● **What is required**: Output the line containing "Click the Col10 column header" exactly. Do the same for every line after it through the end of the material, and output nothing else.

● **Extracted entries**:
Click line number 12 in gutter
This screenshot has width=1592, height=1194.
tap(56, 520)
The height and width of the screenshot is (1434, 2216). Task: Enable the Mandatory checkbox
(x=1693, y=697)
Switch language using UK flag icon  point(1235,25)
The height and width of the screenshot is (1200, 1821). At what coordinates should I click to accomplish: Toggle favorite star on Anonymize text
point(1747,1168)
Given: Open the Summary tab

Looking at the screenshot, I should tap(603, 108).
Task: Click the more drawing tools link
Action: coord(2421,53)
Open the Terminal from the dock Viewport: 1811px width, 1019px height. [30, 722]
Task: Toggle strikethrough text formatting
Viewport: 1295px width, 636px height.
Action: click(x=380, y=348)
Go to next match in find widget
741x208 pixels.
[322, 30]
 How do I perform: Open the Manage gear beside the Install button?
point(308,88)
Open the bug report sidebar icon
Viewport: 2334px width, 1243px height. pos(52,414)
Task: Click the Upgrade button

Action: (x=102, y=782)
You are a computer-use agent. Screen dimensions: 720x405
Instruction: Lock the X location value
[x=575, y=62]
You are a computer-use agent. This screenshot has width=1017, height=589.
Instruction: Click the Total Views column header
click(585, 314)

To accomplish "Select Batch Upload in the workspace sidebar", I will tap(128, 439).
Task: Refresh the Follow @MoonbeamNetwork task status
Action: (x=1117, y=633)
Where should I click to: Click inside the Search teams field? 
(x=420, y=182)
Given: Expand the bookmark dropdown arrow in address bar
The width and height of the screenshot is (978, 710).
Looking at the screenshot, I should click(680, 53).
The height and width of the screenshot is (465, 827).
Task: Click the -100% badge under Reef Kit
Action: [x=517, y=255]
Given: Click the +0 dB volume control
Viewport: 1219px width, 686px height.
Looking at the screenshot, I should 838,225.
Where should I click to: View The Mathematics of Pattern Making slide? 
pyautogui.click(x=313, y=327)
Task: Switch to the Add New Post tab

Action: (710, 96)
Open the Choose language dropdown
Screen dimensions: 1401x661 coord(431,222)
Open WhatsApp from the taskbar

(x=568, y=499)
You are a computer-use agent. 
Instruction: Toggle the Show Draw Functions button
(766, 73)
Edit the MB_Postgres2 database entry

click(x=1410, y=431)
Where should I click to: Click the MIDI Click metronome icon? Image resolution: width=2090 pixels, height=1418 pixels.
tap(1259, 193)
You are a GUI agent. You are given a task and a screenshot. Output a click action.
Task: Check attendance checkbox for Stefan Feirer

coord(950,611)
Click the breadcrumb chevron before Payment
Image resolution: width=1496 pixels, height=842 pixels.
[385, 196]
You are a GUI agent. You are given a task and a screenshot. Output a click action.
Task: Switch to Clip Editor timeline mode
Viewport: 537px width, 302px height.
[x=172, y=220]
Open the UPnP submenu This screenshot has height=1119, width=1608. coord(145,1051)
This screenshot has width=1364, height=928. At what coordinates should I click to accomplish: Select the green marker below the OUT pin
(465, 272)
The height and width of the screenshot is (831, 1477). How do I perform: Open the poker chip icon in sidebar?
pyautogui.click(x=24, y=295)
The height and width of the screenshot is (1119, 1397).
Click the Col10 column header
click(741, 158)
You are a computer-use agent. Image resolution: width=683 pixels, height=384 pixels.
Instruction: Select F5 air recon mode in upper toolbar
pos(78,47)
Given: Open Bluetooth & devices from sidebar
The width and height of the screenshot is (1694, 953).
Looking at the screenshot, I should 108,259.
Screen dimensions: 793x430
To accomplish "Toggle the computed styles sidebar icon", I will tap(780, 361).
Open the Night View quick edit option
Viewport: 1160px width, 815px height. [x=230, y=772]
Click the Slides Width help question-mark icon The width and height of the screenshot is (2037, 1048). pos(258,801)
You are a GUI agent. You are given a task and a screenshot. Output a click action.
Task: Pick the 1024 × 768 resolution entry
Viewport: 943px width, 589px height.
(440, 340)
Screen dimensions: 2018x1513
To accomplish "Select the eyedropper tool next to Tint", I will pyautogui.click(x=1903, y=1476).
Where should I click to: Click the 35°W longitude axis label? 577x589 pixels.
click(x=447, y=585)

● **Result**:
Click the Col10 column header
click(741, 158)
You are a computer-use agent. Image resolution: width=683 pixels, height=384 pixels.
Instruction: Select F5 air recon mode in upper toolbar
pos(78,47)
Given: Open Bluetooth & devices from sidebar
The width and height of the screenshot is (1694, 953).
Looking at the screenshot, I should 108,259.
Screen dimensions: 793x430
To accomplish "Toggle the computed styles sidebar icon", I will tap(780, 361).
Open the Night View quick edit option
Viewport: 1160px width, 815px height. [x=230, y=772]
Click the Slides Width help question-mark icon The width and height of the screenshot is (2037, 1048). pos(258,801)
You are a GUI agent. You are given a task and a screenshot. Output a click action.
Task: Pick the 1024 × 768 resolution entry
Viewport: 943px width, 589px height.
(440, 340)
Screen dimensions: 2018x1513
To accomplish "Select the eyedropper tool next to Tint", I will pyautogui.click(x=1903, y=1476).
Where should I click to: Click the 35°W longitude axis label? 577x589 pixels.
click(x=447, y=585)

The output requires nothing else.